*Zu bearbeitende Aufgaben*
1) Prüfe, ob die folgenden Aussagen mit dem Text über Jesu Rede vom Gesetz übereinstimmen, und antworte jeweils mit Ja oder Nein samt den entscheidenden Worten des Textes als wörtlichem Zitat. (a) Ohne ein entsprechendes Handeln Jesu hätten die Juden den Verdacht nicht haben können. (b) Jesus wird mit den Worten zitiert, er sei gekommen, das Gesetz aufzuheben. (c) Unter den Vorwürfen an Jesus wird genannt, er schände den Sabbat.
2) Führe den Text über Jesu Rede vom Gesetz im Anschluss an seinen letzten Satz weiter.

*Untersuchter Text*
::::

2.
Und was wäre, wenn sich aus jener Rede Jesu, in der er sagte (cf. Mt. 5,17), man solle nicht denken, er sei gekommen, das Gesetz aufzuheben, sogar herauslesen liesse, dass er es tatsächlich aufgehoben hat? Hätte er nämlich nichts in dieser Richtung getan, hätten die Juden diesen Verdacht gar nicht haben können. Aber er sagte nun einmal (Mt. 5,17): Denkt nicht, ich sei gekommen, das Gesetz aufzuheben! Das würden wir ja gern glauben, wenn die Juden nun zu ihm gesagt hätten: Was tust du denn in dieser Richtung, sodass wir das vermuten könnten? Liegt es daran, dass du dich über die Beschneidung lustig machst, dass du den Sabbat schändest, dass du die Opfer ablehnst, dass du den Unterschied bei den Speisen verwischst? Und da sagst du noch: ‛Denkt nicht, dass…!’? Und: Was könnte sonst getan werden, was das Gesetz und die Propheten noch gründlicher und offensichtlicher zerstören würde? Oder: Wenn all dies ‘Vollendung des Gesetzes’ bedeutet, was heisst dann ‘Auflösung des Gesetzes’?

::::

*Gegebene Zeilen*

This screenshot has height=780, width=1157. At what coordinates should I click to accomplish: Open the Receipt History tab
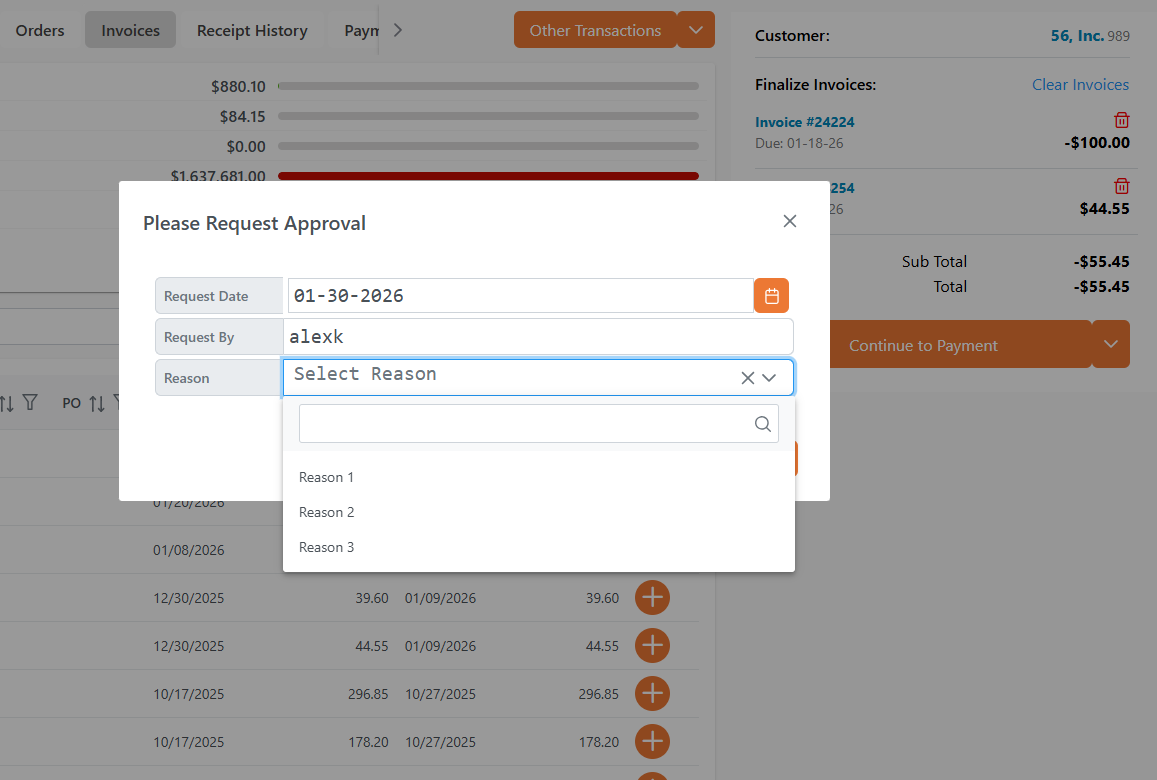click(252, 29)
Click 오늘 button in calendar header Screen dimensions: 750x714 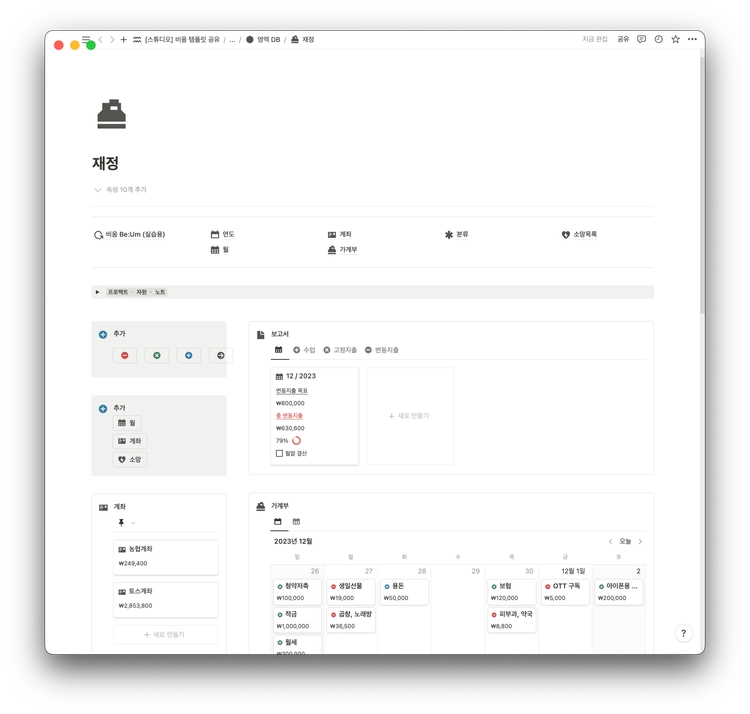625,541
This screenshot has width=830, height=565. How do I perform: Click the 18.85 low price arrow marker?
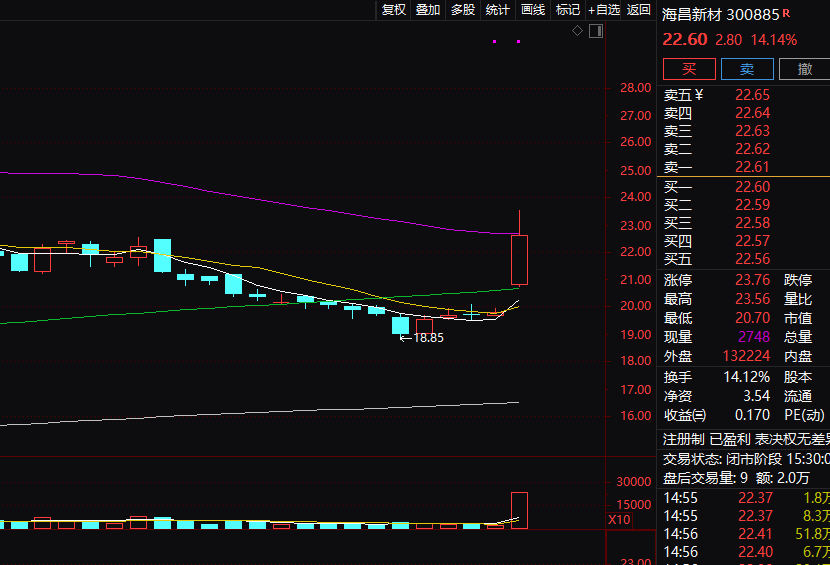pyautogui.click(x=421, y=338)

::::

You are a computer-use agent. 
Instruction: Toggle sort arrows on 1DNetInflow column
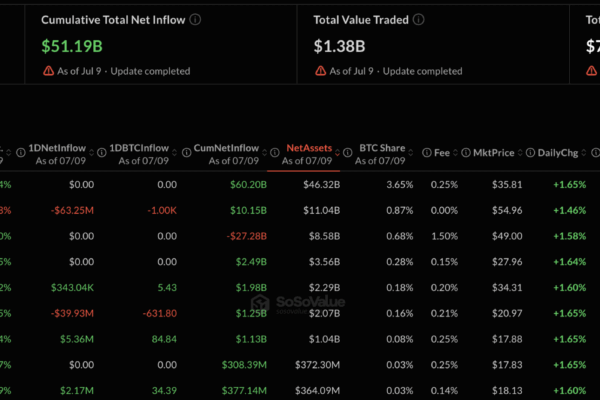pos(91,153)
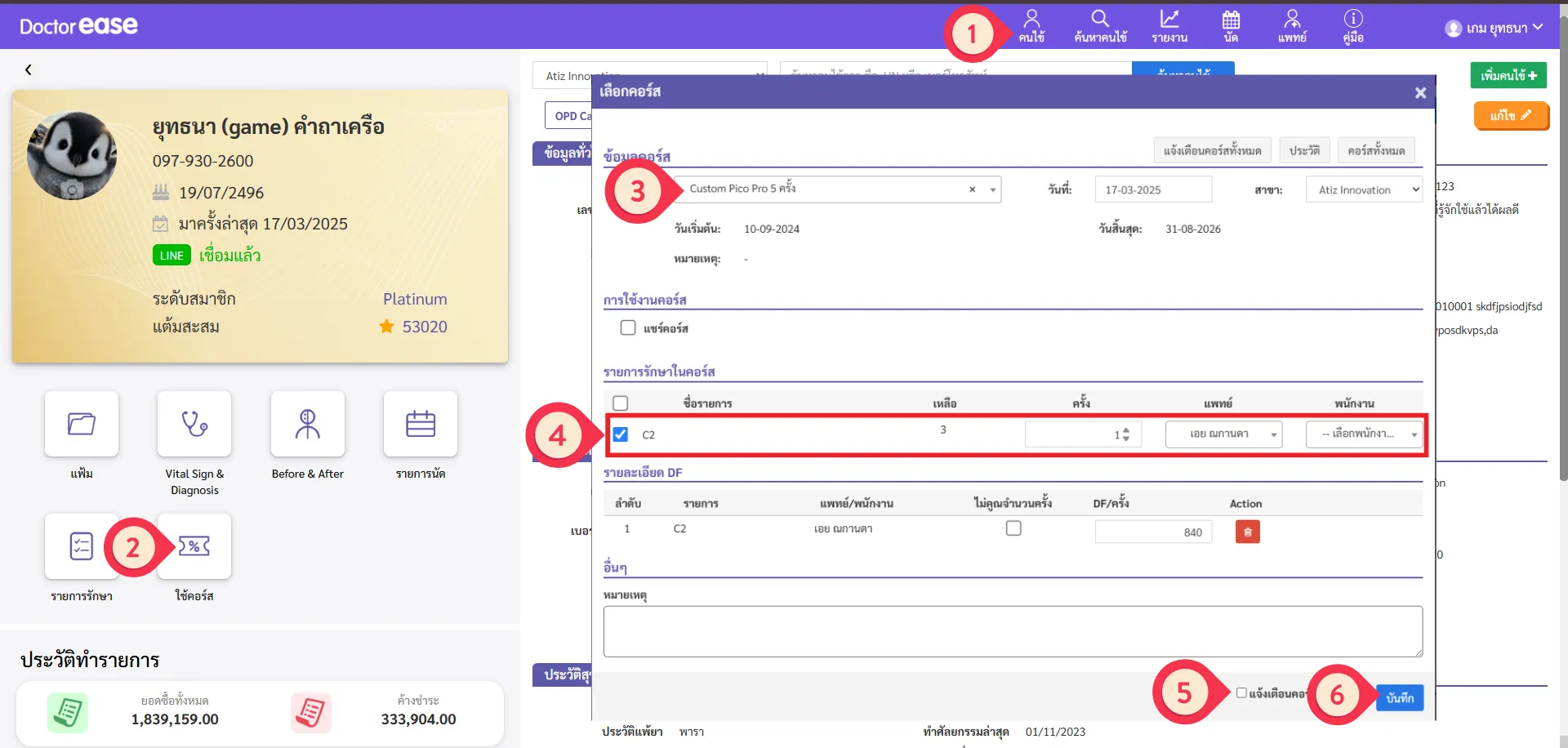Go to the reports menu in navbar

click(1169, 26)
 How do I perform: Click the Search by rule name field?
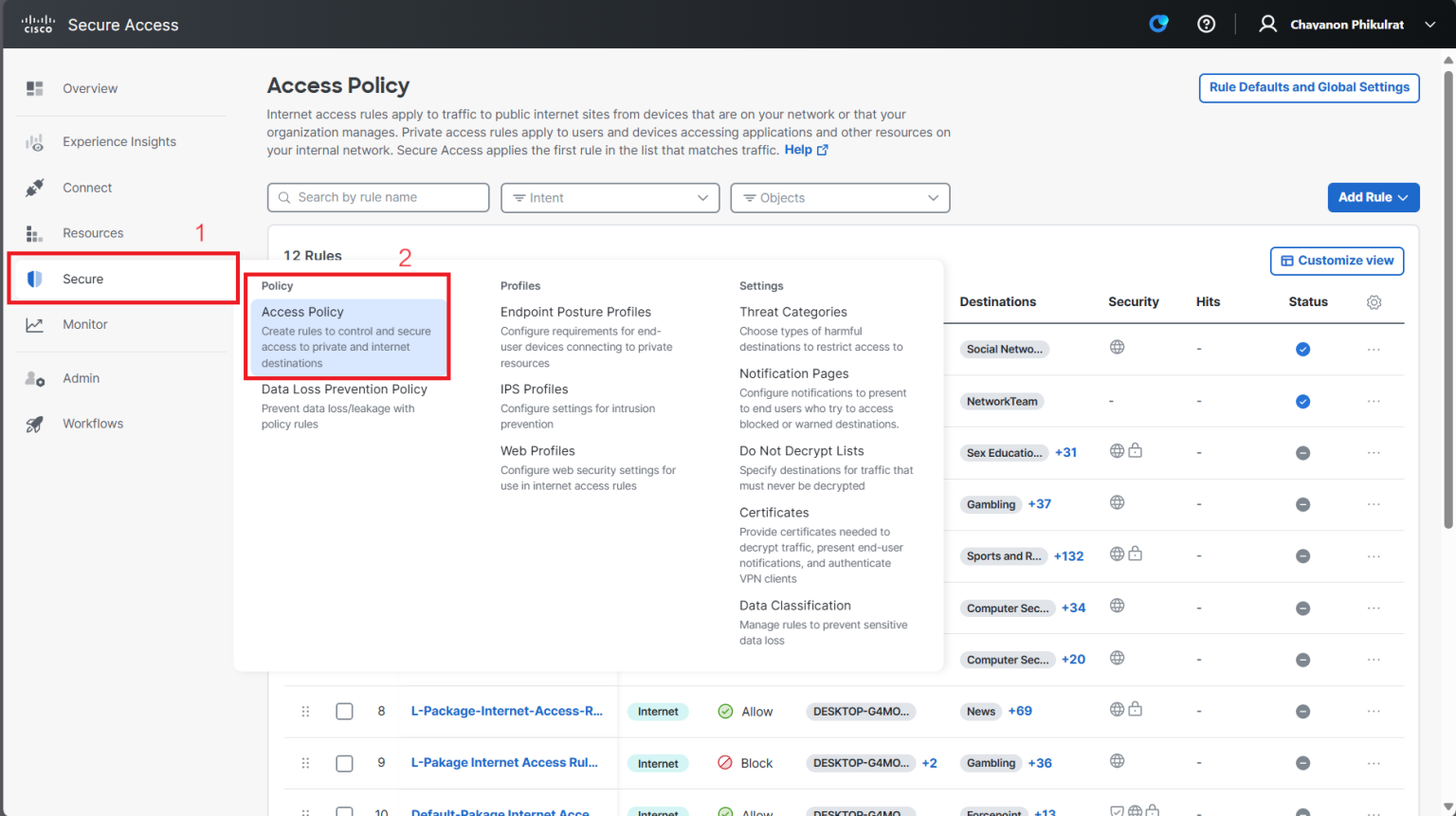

::::

*Lösungen*
1)
(a) Ja: „Hätte er nämlich nichts in dieser Richtung getan, hätten die Juden diesen Verdacht gar nicht haben können.“
(b) Nein: „Denkt nicht, ich sei gekommen, das Gesetz aufzuheben!“
(c) Ja: „dass du den Sabbat schändest“

2)
Was aber ist, wenn Gesetz und Propheten über diese ‛Vollendung’ gar nicht erfreut sind, da sie sich ja bereits für vollständig und vollendet halten? Ihr Urheber und Vater ist ja genau so entrüstet, wenn ihnen etwas hinzugefügt, wie wenn ihnen etwas weggenommen wird, sodass er im Deuteronomium schreibt: Diese Gebote, die ich dir heute übergebe, Israel, sollst du beobachten (cf. Deut. 13,1); und du sollst von ihnen weder nach links, noch nach rechts abweichen (cf. Ib. 5,32); du sollst ihnen nichts hinzufügen und auch nichts wegnehmen (ib. 13,1), sondern in ihnen verharren, damit dich der Herr, dein Gott segne! Somit zeigt sich, dass Jesus, wenn er dem Gesetz und den Propheten etwas hinzufügte, um sie zu vollenden, nach rechts abgewichen ist, wenn er etwas weggenommen hat, um sie zu zerstören, nach links; beides aber erregt beim Urheber des Gesetzes zweifellos Anstoss, und daher muss jener Satz (Mt. 5,17) etwas anderes bedeuten, oder aber er ist gefälscht!